9. En dernier lieu, la circonstance que les dispositions de l’article 407 du code général des impôts ne prévoient pas de sanction en l’absence de déclaration de stock par voie électronique ne fait pas obstacle au retrait ou au refus de l’aide prévu par les dispositions rappelées aux points qui précèdent.
10. Il résulte de tout ce qui précède que la société Champagne Jean-Paul Deville n’est pas fondée à soutenir que c’est à tort que, par le jugement attaqué, le tribunal administratif de Châlons-en-Champagne a rejeté sa demande.
Sur les frais de l’instance :
11. Les dispositions de l’article L. 761-1 du code de justice administrative font obstacle à ce qu’une somme soit mise à la charge de France AgriMer, qui n’est pas la partie perdante, en application de l’article L. 761-1 du code de justice administrative.

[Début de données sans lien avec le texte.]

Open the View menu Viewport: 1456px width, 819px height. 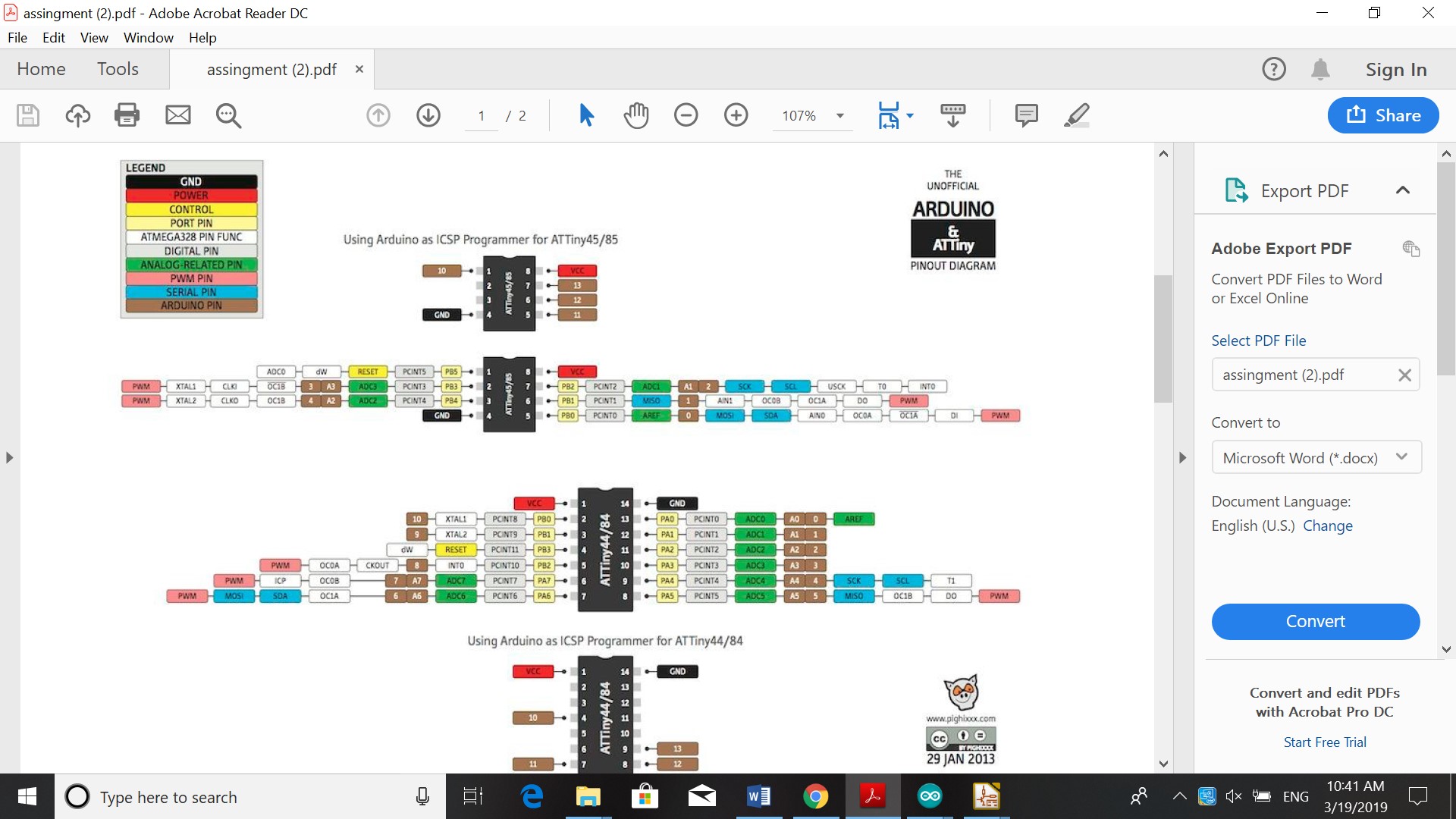tap(94, 38)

Il n’y a pas lieu, dans les circonstances de l’espèce, de mettre à la charge de la société Champagne Jean-Paul Deville une somme au titre des frais exposés par France AgriMer.
D E C I D E :
Article 1er : La requête présentée par la société Champagne Jean-Paul Deville est rejetée.
Article 2 : Les conclusions présentées par France AgriMer sur le fondement de l’article L. 761-1 du code de justice administrative sont rejetées.
Article 3 : Le présent arrêt sera notifié à la société Champagne Jean-Paul Deville et à l’établissement national des produits de l’agriculture et de la mer (France AgriMer).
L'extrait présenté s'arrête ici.